Thanks for replying - here’s the answers:

root@box:~# ~/mailinabox/management/status_checks.py

System
======
✓  All system services are running.
✓  SSH disallows password-based login.
✓  Mail-in-a-Box is up to date. You are running version v61.1.

It’s currently 1:14pm where I am. I’m going to load the status page and wait for it to fail…

Right…

root@box:~# journalctl -u mailinabox

blah blah (yes, I did scroll down)

Apr 21 06:25:39 box.23wwc.email start[415072]: reconfig start, read /etc/nsd/nsd.conf
Apr 21 06:25:39 box.23wwc.email start[415072]: ok
Apr 21 06:25:39 box.23wwc.email start[415073]: ok
Apr 21 10:55:41 box.23wwc.email start[447514]: {SHA512-CRYPT} xxxx etc (verified)

So the last journal entry is from nearly 3 hours ago and I can’t see any exceptions. However, the NGinX error.log does show

2023/04/21 13:25:45 [error] 316407#316407: *2620 upstream timed out
(110: Unknown error) while reading response header from upstream,
client: <IP Address Removed>, server: box.fake.domain,
request: "POST /admin/system/status HTTP/2.0",
upstream: "http://127.0.0.1:10222/system/status",
host: "box.fake.domain", referrer: "https://box.fake.domain/admin"

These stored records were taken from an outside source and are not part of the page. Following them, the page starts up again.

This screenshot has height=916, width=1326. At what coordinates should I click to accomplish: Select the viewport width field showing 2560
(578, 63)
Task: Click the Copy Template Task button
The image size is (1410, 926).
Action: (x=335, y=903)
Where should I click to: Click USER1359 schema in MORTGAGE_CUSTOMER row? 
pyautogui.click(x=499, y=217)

So there’s the timeout that causes the “Sorry, something went wrong”.

Steve

Ok, that’s clear. I was put on the wrong foot because the earlier post said it took 1m48.639s :frowning: It’s curious there is such a large difference between the check run from command line versus from the admin web interface.
My feeling with most these checks is that they are not memory or cpu bound. I have 2 GB, of which 800 MB is used, and I have 5 domains on the box. Adding more CPU or RAM will not help me.

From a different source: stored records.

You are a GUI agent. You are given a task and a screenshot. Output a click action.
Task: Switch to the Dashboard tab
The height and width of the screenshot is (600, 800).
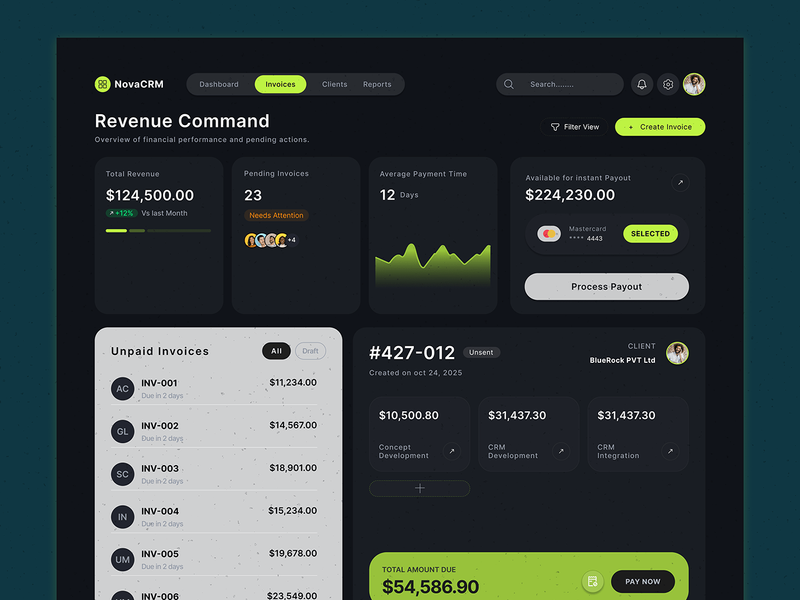(x=218, y=84)
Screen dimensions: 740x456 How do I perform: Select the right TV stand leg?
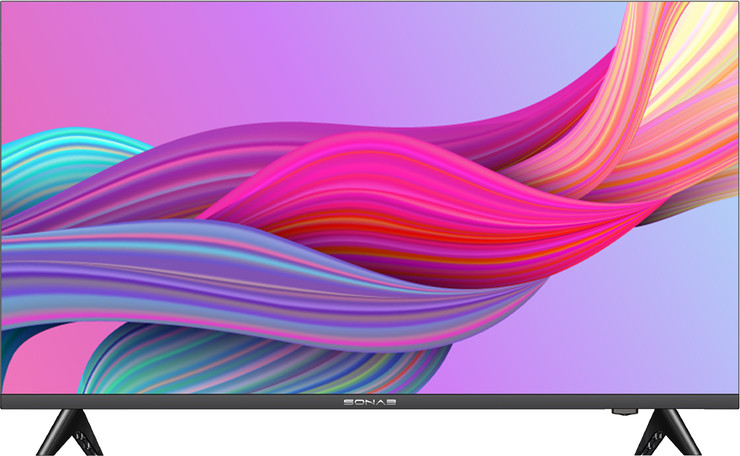pos(661,431)
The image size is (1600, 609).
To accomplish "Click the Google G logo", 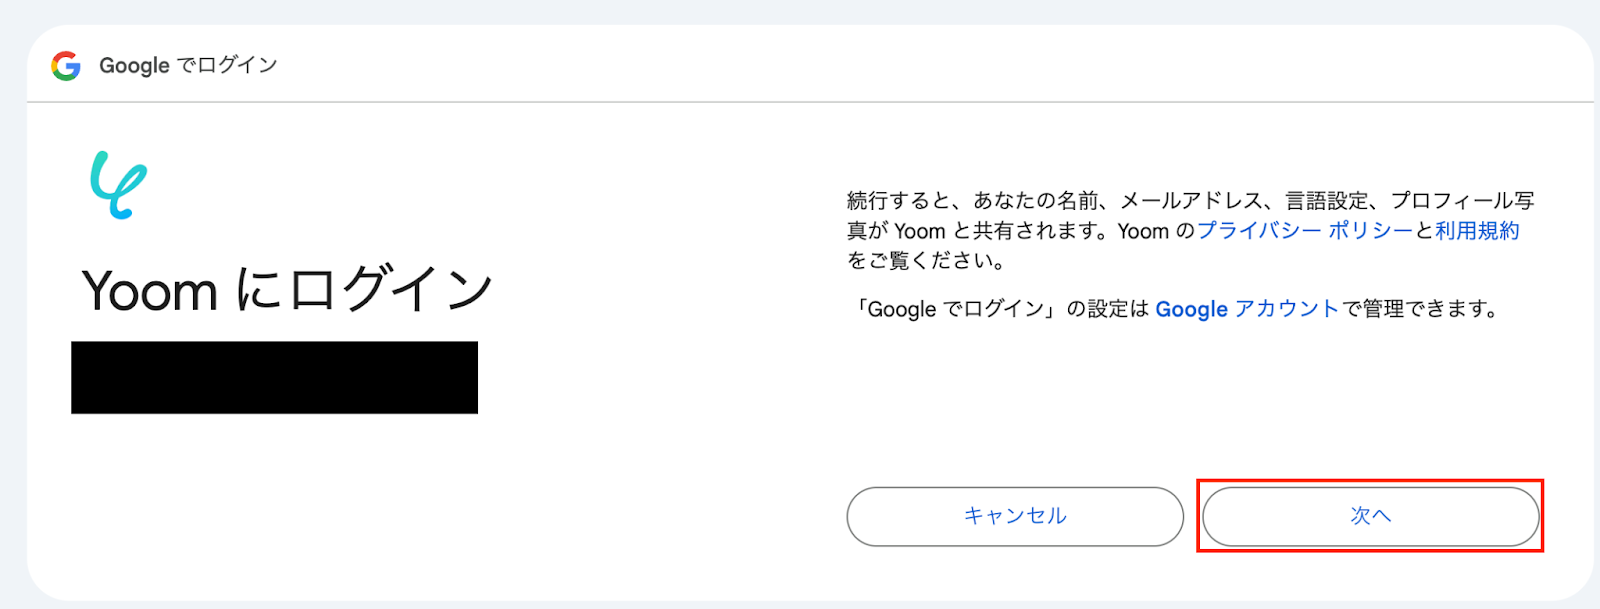I will coord(66,66).
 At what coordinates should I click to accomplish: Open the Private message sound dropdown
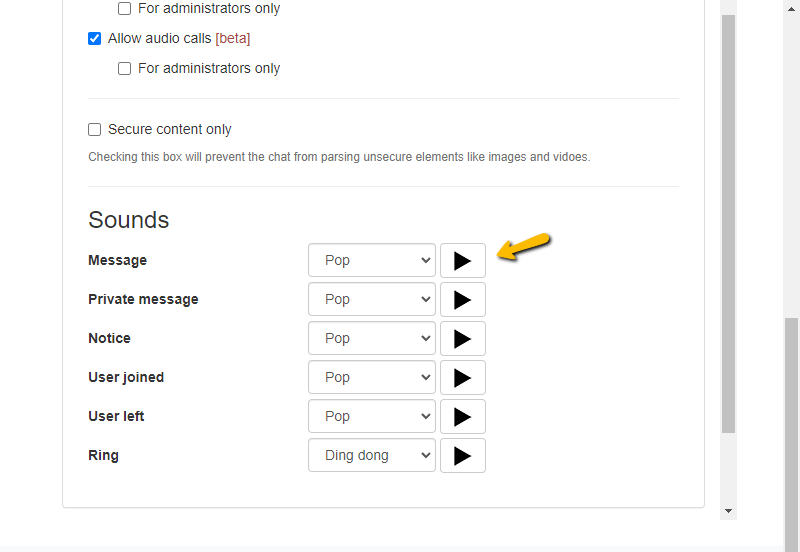(371, 299)
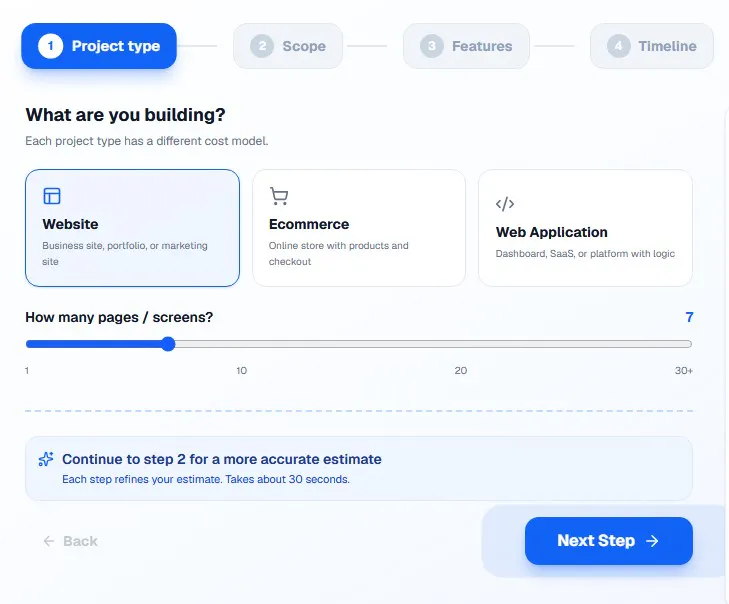
Task: Click the pages slider handle
Action: point(168,344)
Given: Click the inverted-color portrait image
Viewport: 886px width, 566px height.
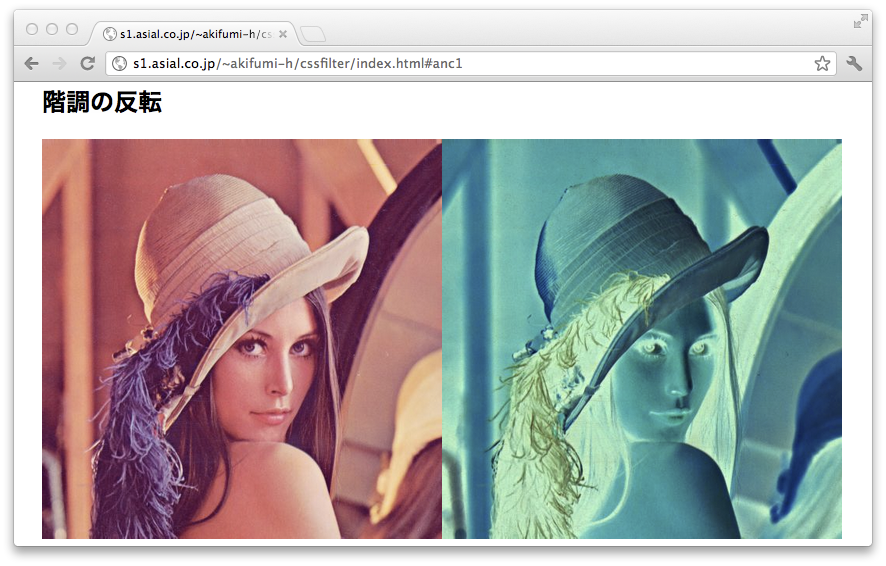Looking at the screenshot, I should [x=641, y=338].
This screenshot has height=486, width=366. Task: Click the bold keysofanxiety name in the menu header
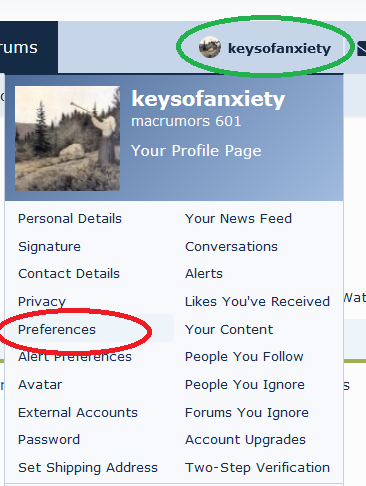point(208,99)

There’s two other things you can try. Both are a bit hacky and I don’t know about any unintended consequences. All these changes will be overwritten on reinstall/upgrade of mailinabox:

  • First option: increase the timeout
    ** Edit file /usr/local/lib/mailinabox/start
    ** There’s a line exec gunicorn -b localhost:10222 -w 1 --timeout 630 wsgi:app which defines the timeout in seconds
    ** You probably also need to edit /etc/nginx/conf.d/local.conf, look for parameter fastcgi_read_timeout 630
    ** Restart nginx and mailinabox
  • Second option: the domain checks are done in parallel, increase the number of checks that can be carried out in parallel:
    ** Edit file ~/mailinabox/management/daemon.py
    ** Look for
        # Create a temporary pool of processes for the status checks
        with multiprocessing.pool.Pool(processes=5) as pool:
    
    ** Increase the processes=5 to for example processes=10
    ** Restart mailinabox: systemctl restart mailinabox

This is htop when MIAB is doing the status checks

This is normal operation

Interestingly (maybe) making the changes you’ve suggested to multiprocessing has made the command line execution much faster but the web interface still times out:

2023/04/22 00:07:58 [error] 1602#1602: *69 upstream timed out (110: Unknown error) while reading response header from upstream

I still think this stuff is not cpu bound, but maybe the cpu waiting for network or disc is also counting as cpu time?
Still curious that there is such a large difference between the command line and the admin web page when doing a status check. I’m out of ideas however :frowning: